◆ Work request
Transcribe exactly everything in the data below from the line containing "For every named target in this 244×2576" down to the line containing "Ansigtsplejerutine til forstørrede", both lines included and nothing further.

◆ Available data

——

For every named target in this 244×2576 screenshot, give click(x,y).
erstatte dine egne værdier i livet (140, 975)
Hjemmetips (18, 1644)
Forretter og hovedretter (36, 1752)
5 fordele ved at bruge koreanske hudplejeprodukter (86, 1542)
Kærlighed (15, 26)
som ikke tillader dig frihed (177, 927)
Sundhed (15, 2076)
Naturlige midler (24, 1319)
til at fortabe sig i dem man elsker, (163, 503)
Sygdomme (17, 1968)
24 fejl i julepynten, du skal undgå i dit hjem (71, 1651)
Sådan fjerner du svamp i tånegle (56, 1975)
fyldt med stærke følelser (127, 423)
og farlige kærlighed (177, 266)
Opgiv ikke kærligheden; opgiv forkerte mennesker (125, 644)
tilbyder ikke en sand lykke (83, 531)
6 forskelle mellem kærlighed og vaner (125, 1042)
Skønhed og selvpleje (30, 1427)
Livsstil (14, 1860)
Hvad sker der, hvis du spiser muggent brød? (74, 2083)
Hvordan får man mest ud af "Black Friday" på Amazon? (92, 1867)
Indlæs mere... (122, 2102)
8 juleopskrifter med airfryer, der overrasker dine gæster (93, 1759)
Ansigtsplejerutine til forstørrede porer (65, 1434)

——

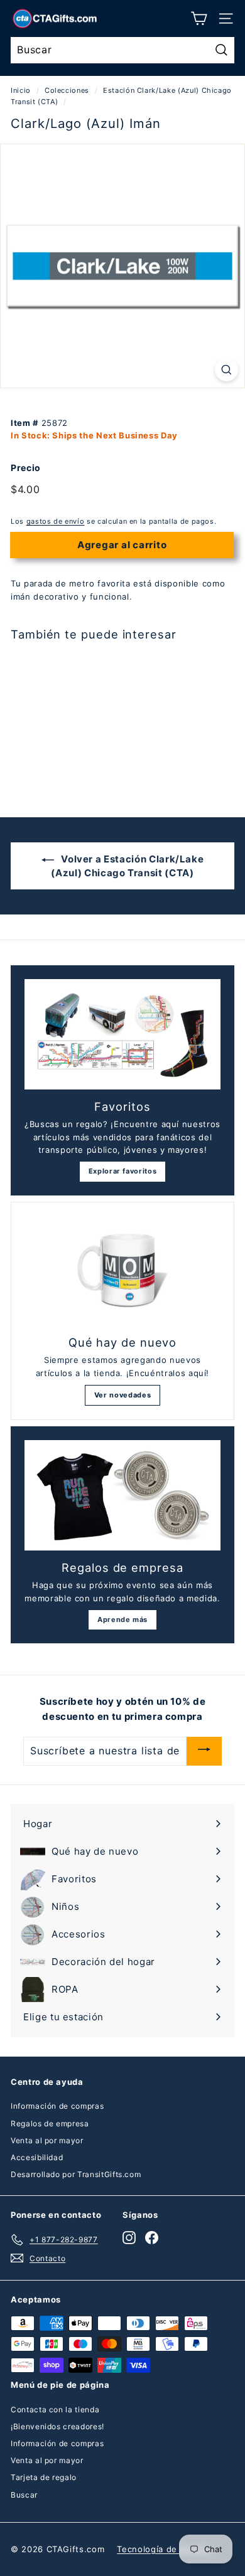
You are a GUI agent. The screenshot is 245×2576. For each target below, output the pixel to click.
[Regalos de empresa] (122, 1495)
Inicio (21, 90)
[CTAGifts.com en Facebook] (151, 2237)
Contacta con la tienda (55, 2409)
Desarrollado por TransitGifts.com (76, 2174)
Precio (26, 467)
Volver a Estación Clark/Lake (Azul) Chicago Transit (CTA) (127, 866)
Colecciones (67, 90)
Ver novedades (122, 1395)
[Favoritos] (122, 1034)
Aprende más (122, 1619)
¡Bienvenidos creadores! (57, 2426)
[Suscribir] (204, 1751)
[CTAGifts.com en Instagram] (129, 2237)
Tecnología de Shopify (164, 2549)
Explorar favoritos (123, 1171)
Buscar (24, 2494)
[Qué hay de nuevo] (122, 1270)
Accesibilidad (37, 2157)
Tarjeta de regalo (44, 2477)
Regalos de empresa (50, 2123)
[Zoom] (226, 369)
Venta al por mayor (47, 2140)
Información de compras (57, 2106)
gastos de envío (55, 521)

——

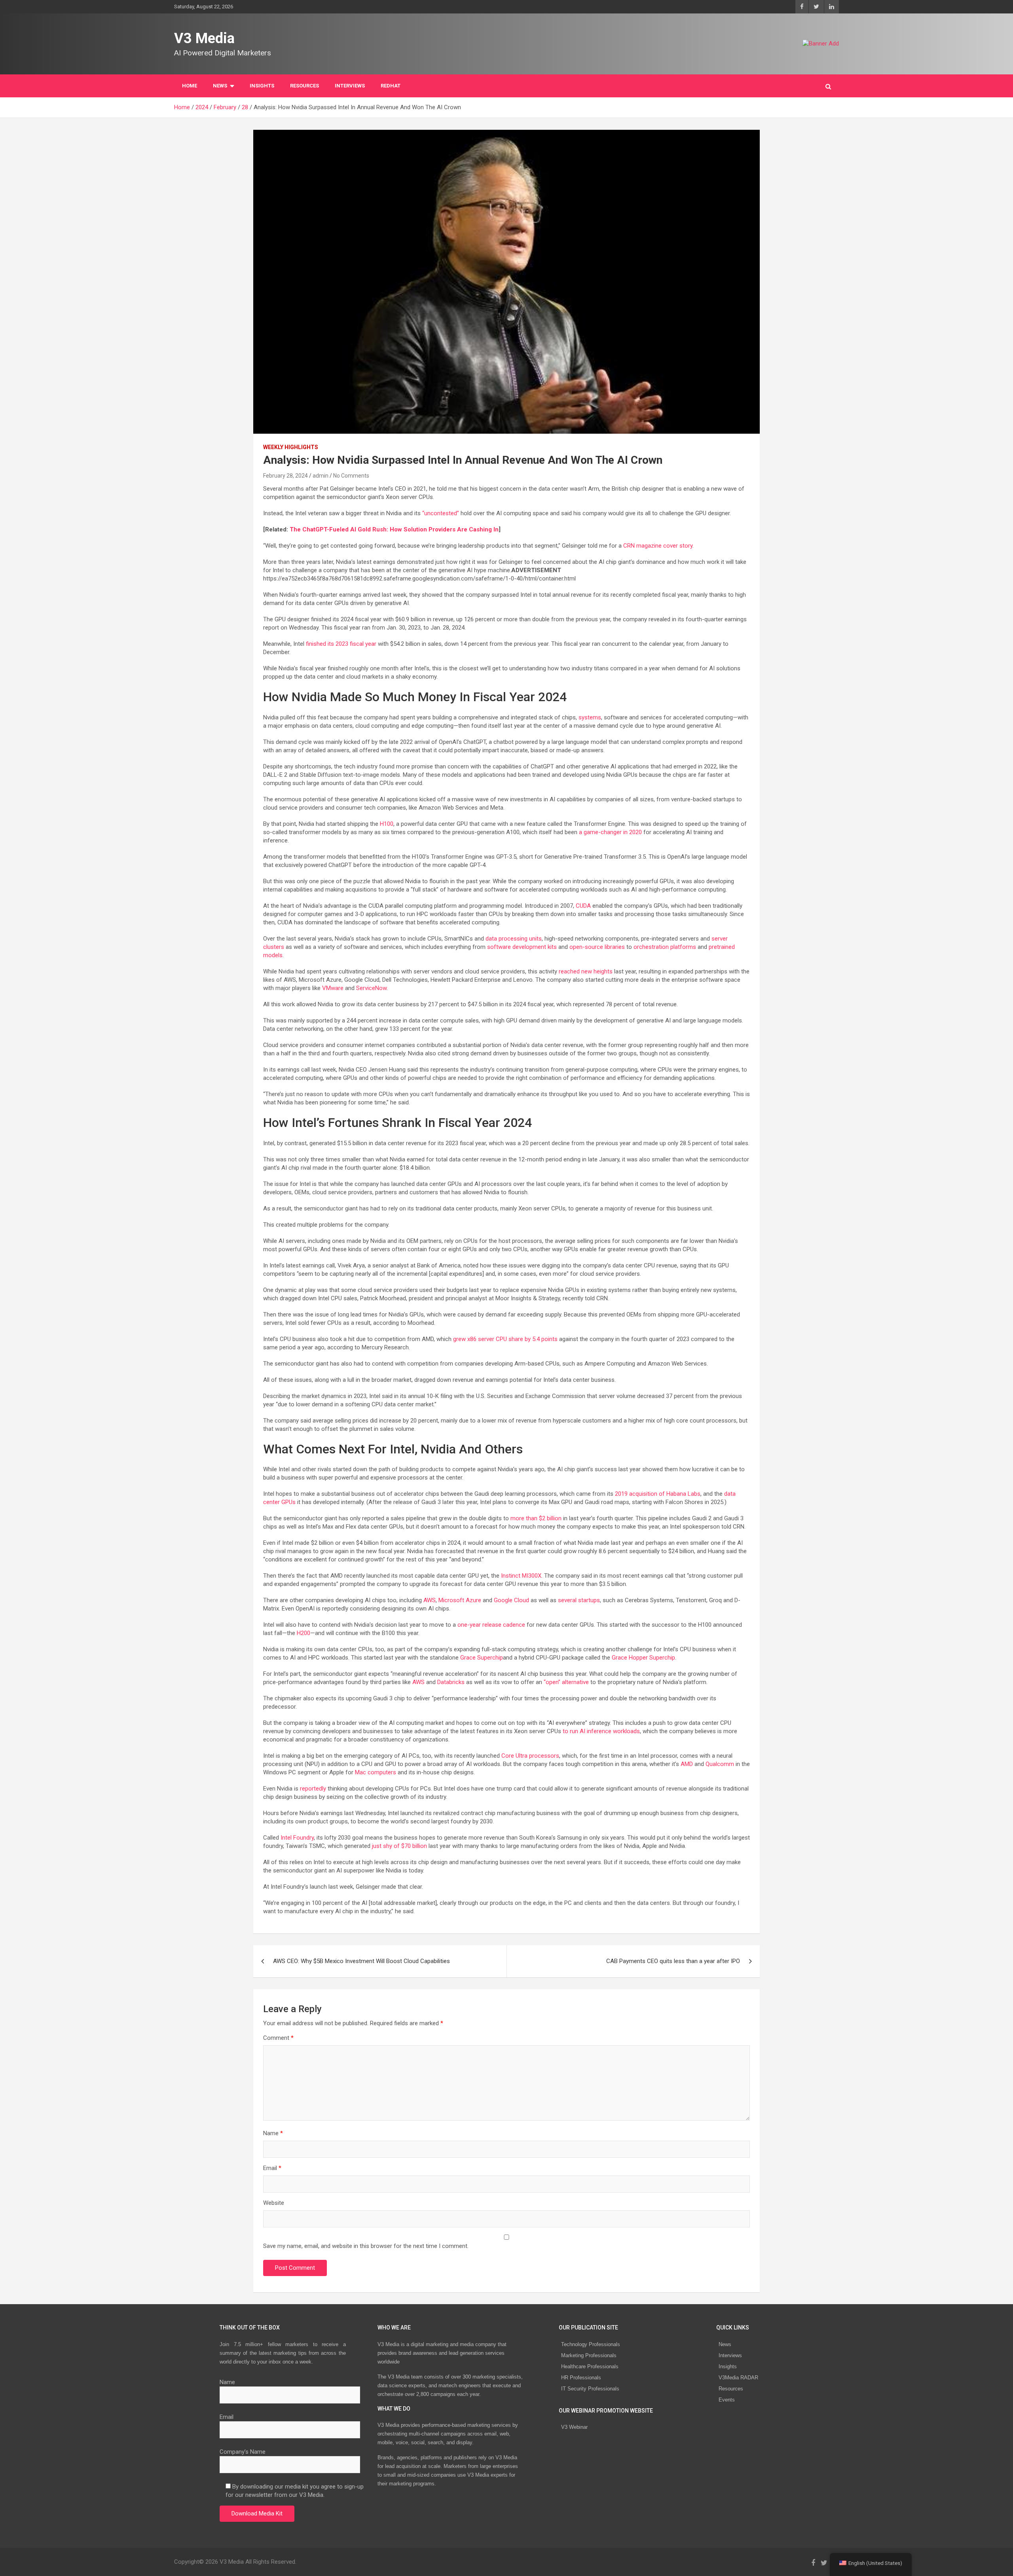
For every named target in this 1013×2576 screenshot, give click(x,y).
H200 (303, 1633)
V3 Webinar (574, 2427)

——

◆ Expected output
For every named target in this 244×2576 screenshot, give click(x,y).
erstatte dine egne værdier i livet (140, 975)
Hjemmetips (18, 1644)
Forretter og hovedretter (36, 1752)
5 fordele ved at bruge koreanske hudplejeprodukter (86, 1542)
Kærlighed (15, 26)
som ikke tillader dig frihed (177, 927)
Sundhed (15, 2076)
Naturlige midler (24, 1319)
til at fortabe sig i dem man elsker, (163, 503)
Sygdomme (17, 1968)
24 fejl i julepynten, du skal undgå i dit hjem (71, 1651)
Sådan fjerner du svamp i tånegle (56, 1975)
fyldt med stærke følelser (127, 423)
og farlige kærlighed (177, 266)
Opgiv ikke kærligheden; opgiv forkerte mennesker (125, 644)
tilbyder ikke en sand lykke (83, 531)
6 forskelle mellem kærlighed og vaner (125, 1042)
Skønhed og selvpleje (30, 1427)
Livsstil (14, 1860)
Hvad sker der, hvis du spiser muggent brød? (74, 2083)
Hvordan får man mest ud af "Black Friday" på Amazon? (92, 1867)
Indlæs mere... (122, 2102)
8 juleopskrifter med airfryer, der overrasker dine gæster (93, 1759)
Ansigtsplejerutine til forstørrede porer (65, 1434)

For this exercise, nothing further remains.